- Excerpted text
»»
In my book I am arguing that the ‘constructive’ character of the international legal order becomes more evident by looking at the history of individual cases that are nowadays seen as landmark cases in public international law (cases like Caroline, Alabama Claims, Naulilaa, Corfu Channel, which are familiar to all students of international law) than by the all too common and narrow focus on the resulting awards. These awards are way too often condensed to a few ‘bullet points’. The Naulilaa-case is usually connected with the requirements of a lawful (forceful) reprisal: 1) A prior act contrary to international law; 2) an unsatisfied demand for reparation to the alleged wrongdoer; 3) the proportionality of the reprisal. The arbitrators held that these requirements were not met by Germany when it attacked the Portuguese fortresses in 1914.
««
- Requirement 1
From the entries below, pull out every line that contains the string "bounding" and copy each one.

- Data shown
»»
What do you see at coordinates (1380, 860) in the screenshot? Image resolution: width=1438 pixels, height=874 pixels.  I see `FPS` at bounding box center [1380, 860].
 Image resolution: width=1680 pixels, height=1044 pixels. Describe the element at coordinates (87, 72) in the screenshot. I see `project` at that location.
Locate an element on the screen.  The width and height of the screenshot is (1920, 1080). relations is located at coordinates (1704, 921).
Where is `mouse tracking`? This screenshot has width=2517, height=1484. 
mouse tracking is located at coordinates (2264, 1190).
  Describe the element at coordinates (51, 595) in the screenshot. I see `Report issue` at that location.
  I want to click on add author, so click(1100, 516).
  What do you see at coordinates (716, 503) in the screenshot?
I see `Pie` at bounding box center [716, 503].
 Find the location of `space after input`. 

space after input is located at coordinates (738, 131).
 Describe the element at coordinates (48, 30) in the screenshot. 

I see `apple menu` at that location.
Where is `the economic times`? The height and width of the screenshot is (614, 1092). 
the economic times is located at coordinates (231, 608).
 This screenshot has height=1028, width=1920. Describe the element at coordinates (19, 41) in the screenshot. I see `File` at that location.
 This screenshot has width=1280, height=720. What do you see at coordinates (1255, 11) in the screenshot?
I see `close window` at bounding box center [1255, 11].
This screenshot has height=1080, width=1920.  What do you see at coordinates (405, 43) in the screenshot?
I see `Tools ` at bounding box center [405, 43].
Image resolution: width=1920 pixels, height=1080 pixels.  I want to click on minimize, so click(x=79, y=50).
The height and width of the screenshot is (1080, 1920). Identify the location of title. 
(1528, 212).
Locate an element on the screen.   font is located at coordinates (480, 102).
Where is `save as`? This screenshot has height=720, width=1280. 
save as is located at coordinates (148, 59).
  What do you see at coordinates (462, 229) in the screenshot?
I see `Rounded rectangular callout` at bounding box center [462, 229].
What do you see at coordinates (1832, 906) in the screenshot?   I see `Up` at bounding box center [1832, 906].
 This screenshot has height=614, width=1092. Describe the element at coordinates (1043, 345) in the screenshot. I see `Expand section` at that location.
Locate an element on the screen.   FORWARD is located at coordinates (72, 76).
««
- Requirement 2
Answer these questions using the excerpt on landmark cases in international law.
(a) Which four cases does the excerpt name as landmark cases in public international law?
(b) What three requirements of a lawful reprisal is the Naulilaa case usually connected with?
(c) In what year did Germany attack the Portuguese fortresses?

- Exercise result 1
What do you see at coordinates (1380, 860) in the screenshot? Image resolution: width=1438 pixels, height=874 pixels.  I see `FPS` at bounding box center [1380, 860].
I see `Pie` at bounding box center [716, 503].
I see `close window` at bounding box center [1255, 11].
I see `Tools ` at bounding box center [405, 43].
I see `Rounded rectangular callout` at bounding box center [462, 229].
What do you see at coordinates (1832, 906) in the screenshot?   I see `Up` at bounding box center [1832, 906].

- Exercise result 2
(a) Caroline, Alabama Claims, Naulilaa and Corfu Channel.
(b) A prior act contrary to international law, an unsatisfied demand for reparation to the alleged wrongdoer, and the proportionality of the reprisal.
(c) 1914.